- Directed by: George A. Cooper George J. Banfield Leslie Eveleigh
- Based on: Sexton Blake
- Starring: Langhorne Burton Mickey Brantford
- Production company: British Filmcraft
- Release date: 1928;
- Running time: 6 short films
- Country: United Kingdom
- Languages: Silent, with English intertitles

= Sexton Blake (1928 serial) =

1928 film

Sexton Blake is a 1928 six-part silent film serial produced by British Filmcraft. The serial stars Langhorne Burton as the fictional detective Sexton Blake, and Mickey Brantford as his assistant Tinker.

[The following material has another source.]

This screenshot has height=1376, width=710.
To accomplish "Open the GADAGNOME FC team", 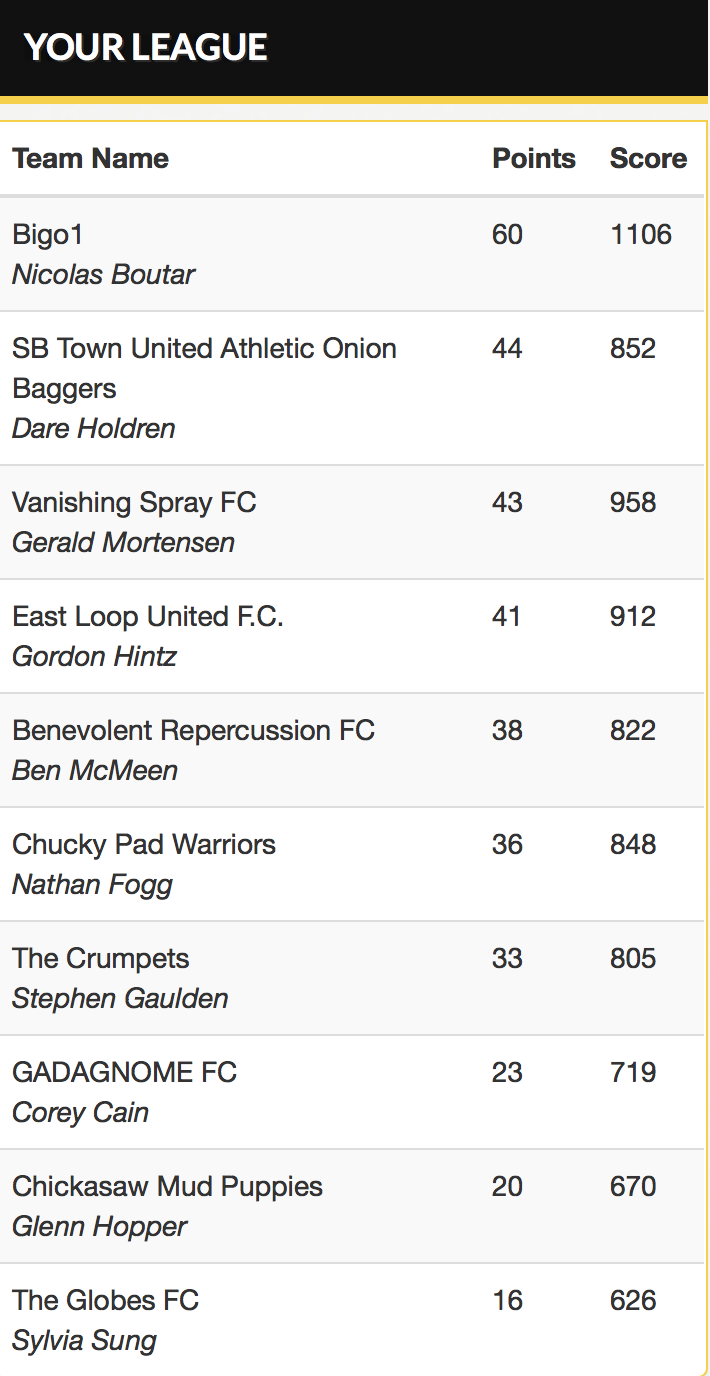I will 124,1072.
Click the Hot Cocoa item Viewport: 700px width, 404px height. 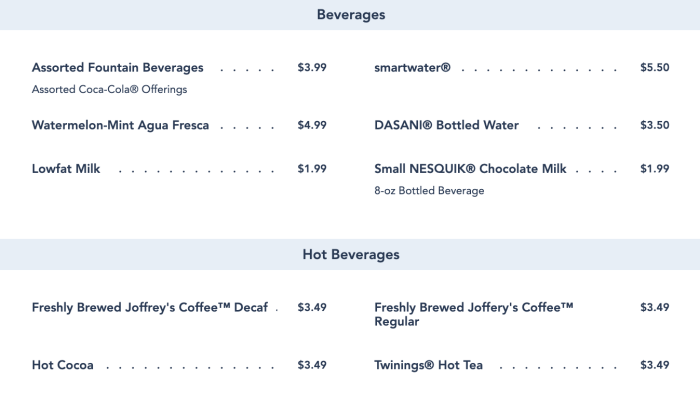pos(62,365)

Some films have survived and are kept in the Huntley Film Archives.

==Films==
All films feature Langhorne Burton as Sexton Blake and Mickey Brantford as Tinker. Mrs. Bardell (Mrs. Fred Emney) appears in Silken Threads and The Mystery of the Silent Death.

===1. The Clue of the Second Goblet===
Directed by George A. Cooper. Based on the 1927 novel of the same name by G. H. Teed.

- Fred Raynham as George Marsden Plummer

===2. Blake the Lawbreaker===
Directed by George A. Cooper.

- Fred Raynham (as George Marsden Plummer?)

===3. Sexton Blake, Gambler===
Directed by George J. Banfield.
- Marjorie Hume as Joan Fairfield
- Frank Atherley as Lord Fairfield
- Adeline Hayden Coffin as Lady Fairfield

===4. Silken Threads===
Directed by Leslie Eveleigh.

Mr. Stormcroft (Leslie Perrins) visits Blake after his father was murdered in their West End mansion, where many female guests are staying. His father was shot in his library when most guests were in the drawing room. A search did not turn up a gun or revolver. Arriving at the library, Tinker discovers a piece of silken cloth stuck in a corner of the chair, and Blake notices scratch marks on the desk. The assailant must have been a woman! Blake breaks into the house several days later to examine the women's wardrobe, where he finds a dress that matches the cloth. Returning to the library, he discovers that Stormcroft's father, an English secret agent, had a secret drawer in his desk. He also finds the gun which looks like a walking stick. Just as he begins to call the police, the villainess, Valerie Simpson (Marjorie Hume), renders him unconscious with a smash on the head, but her escape is thwarted by Tinker and the policemen who arrive to check on Blake. Blake wakes up and tells Mrs. Stormcroft that Valerie is not the daughter of an old friend, but a Soviet agent named Nadia Petrowskaya. He has discovered a letter (conveniently written in English) addressed to "Sovian [sic] Headquarters" in her locked box. She shot the old man when the latter refused to give her an important document.

===5. The Great Office Mystery===
Director unknown. Based on the 1917 novel of the same name by Jack Lewis.

- Ronald Curtis as Leon Kestrel

===6. The Mystery of the Silent Death===
Directed by Leslie Eveleigh. Possibly based on The Menace of the Silent Death (1926) by E. J. Murray?
- Roy Travers as Mr. Reece

==Reception==
Viewing two films several decades after their initial release, Norman Wright judged Silken Threads "ghastly" and The Clue of the Second Goblet "a little better — just a little."